I think it’s safe to say that a person who would write that is not someone who thinks that the humanities have no value in an age of science. I don’t think Chwe really needs to have this explained to him:
Though really, of course, [Shakespeare] was none of these. He was a dramatist, just as Austen was a novelist. She didn’t write textbooks, she had no use for concepts, and she wasn’t interested in making arguments. If she had a research program, as Chwe insists, it was into the techniques of fiction and the possibilities of the English language. She was no more a social theorist than Marx or Weber was a novelist.
Deresiewicz spent so much time being snarky and derisive that he forgot to support his assertions with evidence. I’d like to see the quote from Chwe’s book that provoked this little outburst, since there is simply nothing in the review to suggest that Chwe was confused about Austen being a novelist, or to suggest that he thinks that her (alleged) insight into game theory is the only thing you need to know about her. The subhead of the online version of Deresiewicz’s essay is “Using science to explain art is a good way to butcher both,” but he presents absolutely nothing to show that Chwe was doing any such thing. Chwe’s argument is that Austen anticipated major ideas in game theory. How does that constitute using science to explain art?
(As an aside, the print version of Deresiewicz’s essay had the subtitle, “The traduction of literature by scientism.”)
The humanities are genuinely under attack nowadays.
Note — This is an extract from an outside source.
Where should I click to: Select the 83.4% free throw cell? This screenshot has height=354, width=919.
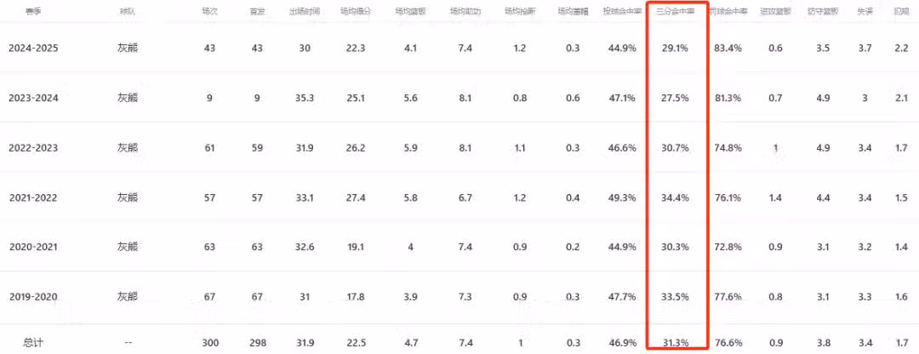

Shrinking budgets and an increasingly corporate mindset in higher education have everyone trying to justify themselves on the grounds of immediate practical usefulness, which is not an easy argument for the humanities to make. But it hardly helps matters when folks in the humanities start railing haplessly at imaginary threats. People like Deresiewicz are not the solution to any problem the humanities are facing. They are part of the problem.